Lo conocí siendo rector de la parroquia de San Pablo, en Badalona. Él formaba parte de la comunidad. Nunca fallaba en las celebraciones y nos fuimos haciendo cada vez más amigos. Fue entonces cuando en la parroquia organizamos durante varios años unas representaciones de teatro sobre el nacimiento de Jesús y el Camino de Alegría, las apariciones de Jesús resucitado. Francesc participó en estas dos obras como artista y como actor. Representó a un rey mago, a un fariseo, al discípulo Mateo y a uno de los discípulos de Emaús. Actuaba con tanto arte como pintaba: moviendo su cuerpo y escenificando los gestos con expresividad y elegancia. Su colaboración como pintor fue esencial, pues realizó los decorados sobre varios enormes lienzos que, a modo de telones, se iban pasando en las diferentes escenas. El lago de Galilea, el camino a Jerusalén, los campos de Tierra Santa y una playa de pescadores quedaron plasmados, con enorme riqueza y colorido, poniendo el marco estético a las escenas teatrales.
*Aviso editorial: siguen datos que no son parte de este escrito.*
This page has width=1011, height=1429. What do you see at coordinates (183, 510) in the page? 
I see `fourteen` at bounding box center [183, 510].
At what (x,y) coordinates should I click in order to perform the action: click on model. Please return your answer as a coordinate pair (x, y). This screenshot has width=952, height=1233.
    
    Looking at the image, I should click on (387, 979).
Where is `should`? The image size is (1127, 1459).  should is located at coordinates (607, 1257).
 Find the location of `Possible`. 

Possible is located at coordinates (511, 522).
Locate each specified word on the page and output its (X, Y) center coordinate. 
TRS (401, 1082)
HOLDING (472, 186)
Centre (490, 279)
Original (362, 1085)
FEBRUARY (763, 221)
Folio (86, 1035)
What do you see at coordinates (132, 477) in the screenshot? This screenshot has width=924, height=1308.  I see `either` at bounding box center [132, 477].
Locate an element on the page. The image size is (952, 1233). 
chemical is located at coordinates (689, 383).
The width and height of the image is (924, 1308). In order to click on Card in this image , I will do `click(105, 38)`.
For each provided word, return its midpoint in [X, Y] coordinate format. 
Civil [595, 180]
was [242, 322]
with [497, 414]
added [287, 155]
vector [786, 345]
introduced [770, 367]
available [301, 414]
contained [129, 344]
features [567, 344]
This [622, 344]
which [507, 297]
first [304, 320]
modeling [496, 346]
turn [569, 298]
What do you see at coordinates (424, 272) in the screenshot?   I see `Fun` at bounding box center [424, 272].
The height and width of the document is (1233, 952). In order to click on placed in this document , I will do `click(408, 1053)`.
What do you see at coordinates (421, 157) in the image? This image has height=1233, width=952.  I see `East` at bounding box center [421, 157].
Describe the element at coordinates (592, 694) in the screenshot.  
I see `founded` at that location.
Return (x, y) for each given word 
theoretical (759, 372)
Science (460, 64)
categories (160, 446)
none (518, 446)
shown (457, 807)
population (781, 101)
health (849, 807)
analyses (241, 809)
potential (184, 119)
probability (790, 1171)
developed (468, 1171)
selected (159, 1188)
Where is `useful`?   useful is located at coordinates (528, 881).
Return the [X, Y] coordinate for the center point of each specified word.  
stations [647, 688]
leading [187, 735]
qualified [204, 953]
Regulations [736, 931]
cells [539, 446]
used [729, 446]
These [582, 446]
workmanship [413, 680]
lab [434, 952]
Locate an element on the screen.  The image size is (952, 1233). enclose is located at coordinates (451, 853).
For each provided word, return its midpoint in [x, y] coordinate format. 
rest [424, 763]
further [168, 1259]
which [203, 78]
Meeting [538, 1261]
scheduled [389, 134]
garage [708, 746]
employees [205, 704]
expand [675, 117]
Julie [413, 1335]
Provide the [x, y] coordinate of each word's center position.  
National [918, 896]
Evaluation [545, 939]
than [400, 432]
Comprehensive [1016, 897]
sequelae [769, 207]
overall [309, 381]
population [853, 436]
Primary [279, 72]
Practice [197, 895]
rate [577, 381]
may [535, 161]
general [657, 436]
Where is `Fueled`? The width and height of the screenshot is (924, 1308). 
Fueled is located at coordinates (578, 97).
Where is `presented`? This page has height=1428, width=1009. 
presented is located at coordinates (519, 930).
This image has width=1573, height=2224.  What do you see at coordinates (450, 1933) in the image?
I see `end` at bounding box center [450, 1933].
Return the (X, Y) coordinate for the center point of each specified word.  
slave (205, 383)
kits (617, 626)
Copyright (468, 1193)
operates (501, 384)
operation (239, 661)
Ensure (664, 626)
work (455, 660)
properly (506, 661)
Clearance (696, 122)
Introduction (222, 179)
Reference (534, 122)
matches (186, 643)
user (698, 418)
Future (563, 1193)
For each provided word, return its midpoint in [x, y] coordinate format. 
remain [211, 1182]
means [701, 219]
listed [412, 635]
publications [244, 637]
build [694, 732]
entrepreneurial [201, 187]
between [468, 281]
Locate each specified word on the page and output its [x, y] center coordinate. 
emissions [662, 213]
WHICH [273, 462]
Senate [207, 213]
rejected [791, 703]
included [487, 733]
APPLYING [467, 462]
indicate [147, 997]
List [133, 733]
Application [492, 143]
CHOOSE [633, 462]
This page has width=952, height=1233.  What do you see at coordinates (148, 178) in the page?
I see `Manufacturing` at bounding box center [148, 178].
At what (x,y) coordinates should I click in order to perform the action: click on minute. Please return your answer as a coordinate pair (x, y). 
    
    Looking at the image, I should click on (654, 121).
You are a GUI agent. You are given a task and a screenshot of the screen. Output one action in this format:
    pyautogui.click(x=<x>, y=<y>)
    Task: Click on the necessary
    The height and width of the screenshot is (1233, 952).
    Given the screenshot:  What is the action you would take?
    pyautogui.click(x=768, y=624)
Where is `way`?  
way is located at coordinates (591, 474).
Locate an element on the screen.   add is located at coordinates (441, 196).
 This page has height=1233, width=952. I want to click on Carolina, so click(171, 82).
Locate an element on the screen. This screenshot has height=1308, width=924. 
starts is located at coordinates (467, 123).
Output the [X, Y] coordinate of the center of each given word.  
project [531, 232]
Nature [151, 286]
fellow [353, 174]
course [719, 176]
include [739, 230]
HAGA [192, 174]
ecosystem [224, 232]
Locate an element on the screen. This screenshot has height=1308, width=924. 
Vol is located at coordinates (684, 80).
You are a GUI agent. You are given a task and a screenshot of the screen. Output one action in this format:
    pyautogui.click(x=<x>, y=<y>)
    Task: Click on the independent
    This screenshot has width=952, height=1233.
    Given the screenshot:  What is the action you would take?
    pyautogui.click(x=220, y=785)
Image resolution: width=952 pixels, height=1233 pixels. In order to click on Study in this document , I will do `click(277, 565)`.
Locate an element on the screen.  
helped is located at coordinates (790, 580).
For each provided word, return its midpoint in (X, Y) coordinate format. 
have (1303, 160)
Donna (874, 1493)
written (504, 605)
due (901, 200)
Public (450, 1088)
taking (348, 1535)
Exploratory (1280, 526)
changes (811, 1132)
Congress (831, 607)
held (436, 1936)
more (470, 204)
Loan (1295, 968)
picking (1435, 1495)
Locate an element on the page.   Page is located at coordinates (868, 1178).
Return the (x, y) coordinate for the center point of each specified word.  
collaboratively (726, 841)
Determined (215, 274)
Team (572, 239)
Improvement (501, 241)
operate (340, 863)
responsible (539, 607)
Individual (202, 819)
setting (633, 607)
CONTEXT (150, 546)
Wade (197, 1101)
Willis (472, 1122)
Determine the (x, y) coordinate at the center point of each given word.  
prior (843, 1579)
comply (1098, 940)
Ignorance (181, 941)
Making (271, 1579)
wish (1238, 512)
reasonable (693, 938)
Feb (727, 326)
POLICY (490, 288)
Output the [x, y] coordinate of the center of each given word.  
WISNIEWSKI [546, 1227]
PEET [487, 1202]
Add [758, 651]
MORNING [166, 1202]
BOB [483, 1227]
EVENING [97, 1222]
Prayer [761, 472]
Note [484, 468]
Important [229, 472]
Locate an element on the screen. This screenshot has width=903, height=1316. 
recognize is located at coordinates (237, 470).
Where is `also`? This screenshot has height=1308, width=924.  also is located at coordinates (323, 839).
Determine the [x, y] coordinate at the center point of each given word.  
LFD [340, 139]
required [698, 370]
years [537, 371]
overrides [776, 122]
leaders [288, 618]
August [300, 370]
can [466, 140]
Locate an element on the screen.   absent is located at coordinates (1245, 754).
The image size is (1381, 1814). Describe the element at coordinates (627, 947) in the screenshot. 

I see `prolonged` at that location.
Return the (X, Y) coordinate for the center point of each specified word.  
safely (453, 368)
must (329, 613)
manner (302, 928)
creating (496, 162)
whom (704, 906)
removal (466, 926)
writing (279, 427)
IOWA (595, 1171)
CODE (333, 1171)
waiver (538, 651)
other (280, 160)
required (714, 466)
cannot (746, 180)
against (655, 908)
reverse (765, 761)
La escena de Emaús me conmovía especialmente: dos hombres ya mayores, Francesc y su amigo Martín, representaban a los discípulos perplejos y admirados ante el Jesús resucitado que poco a poco les va abriendo el corazón, hasta llegar a la fracción del pan. Era, sin duda, una de las más hermosas y aplaudidas de la obra. La pasión con que los dos actores se metían en su papel calaba en el público asistente. Yo pensaba que, en aquel momento, ambos se convertían, realmente, en discípulos de Jesús.

Fueron tiempos decisivos en la vida de la comunidad, y Francesc dejó su huella artística en la parroquia. Después del teatro, quiso hacer un gesto precioso. Pintó las diferentes escenas del Camino de Alegría en grandes lienzos, que fueron decorando las paredes desnudas del templo. Lo hizo con tal realismo y viveza que todos quedamos asombrados. Cuando terminó, quiso formalizar su regalo mediante un documento, conforme al cual donaba su obra a la parroquia para que formara parte de su patrimonio artístico. Hoy, en el perímetro del templo, se pueden contemplar estos hermosos cuadros.

Cada vez que vuelvo a Badalona y visito la parroquia me emociona ver su obra en aquellas paredes. Esos cuadros suspendidos reflejan una parte de su vida y de su historia con la comunidad. Me evocan un tiempo de crecimiento, de creatividad, de ímpetu evangelizador; un momento dulce en el que la parroquia pudo llegar a muchas personas. El teatro aglutinó a un grupo de laicos del barrio que, convencidos de su fe, entendieron que esta obra era una herramienta evangelizadora de primer orden: su difusión llegó a toda Badalona.

Recuero los bolos que hicimos por diferentes lugares, cohesionando al grupo y animándolo a crecer en la fe. Fueron momentos entrañables que viví con este pintor que supo, con sencillez y entrega, revelar a través de su obra la belleza de Dios reflejada en su creación.

Ahora, desde el cielo, podrá utilizar el divino don que Dios le regaló, inspirándole tanta creatividad, para convertir en cuadro la belleza inefable del paraíso.